RECORDS TO PROCESS START
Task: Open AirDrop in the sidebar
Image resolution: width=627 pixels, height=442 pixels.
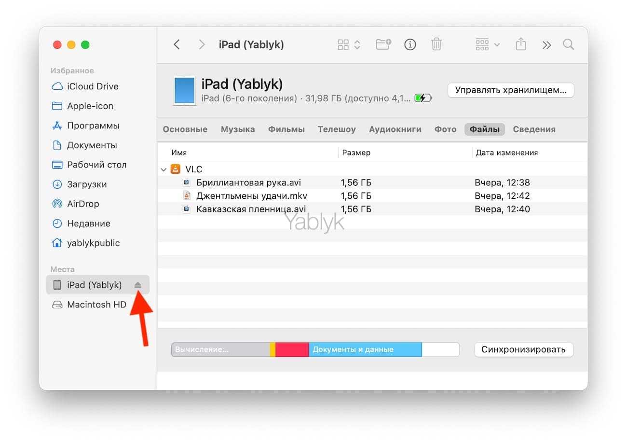Action: click(x=82, y=204)
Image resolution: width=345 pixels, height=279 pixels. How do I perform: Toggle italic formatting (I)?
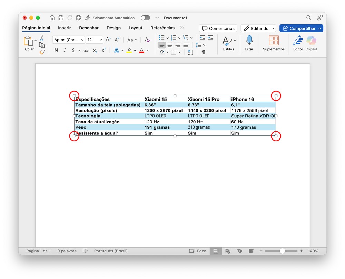coord(65,50)
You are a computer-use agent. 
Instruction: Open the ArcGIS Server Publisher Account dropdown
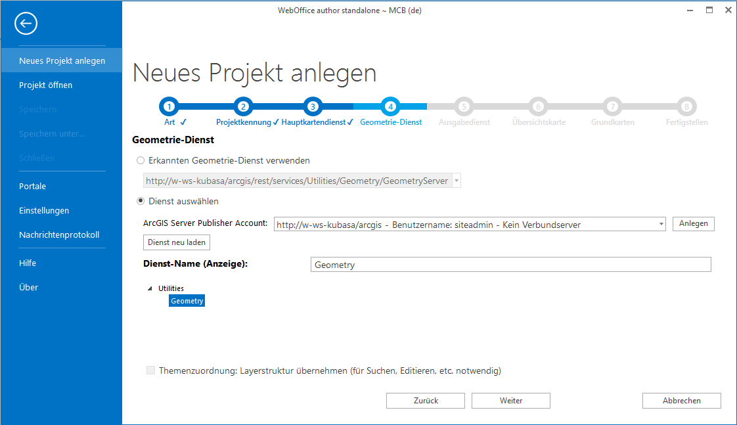661,224
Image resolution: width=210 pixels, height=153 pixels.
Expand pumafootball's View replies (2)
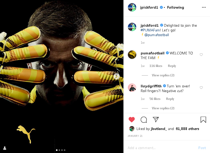(163, 75)
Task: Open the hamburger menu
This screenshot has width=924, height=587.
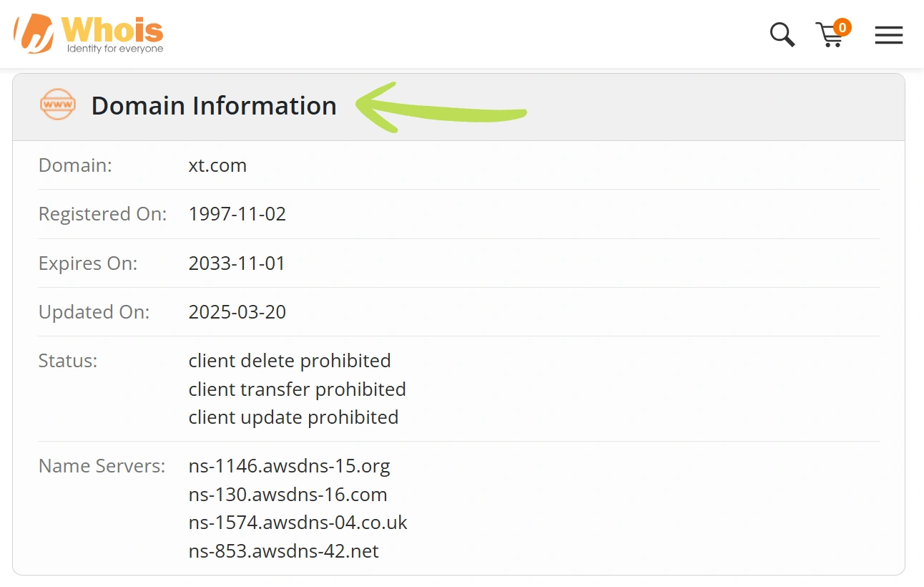Action: click(889, 35)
RECORDS TO PROCESS END
#### [THE PROBLEM]
Skip the pictures and reproduce all remaining entries exactly.

#### [ANSWER TO THIS EXERCISE]
Task: Open AirDrop in the sidebar
Image resolution: width=627 pixels, height=442 pixels.
Action: click(x=82, y=204)
Image resolution: width=345 pixels, height=279 pixels. How do I perform: Toggle italic formatting (I)?
coord(65,50)
You are a computer-use agent. 
Instruction: Open the ArcGIS Server Publisher Account dropdown
661,224
Image resolution: width=210 pixels, height=153 pixels.
Expand pumafootball's View replies (2)
(163, 75)
Task: Open the hamburger menu
This screenshot has width=924, height=587.
Action: click(889, 35)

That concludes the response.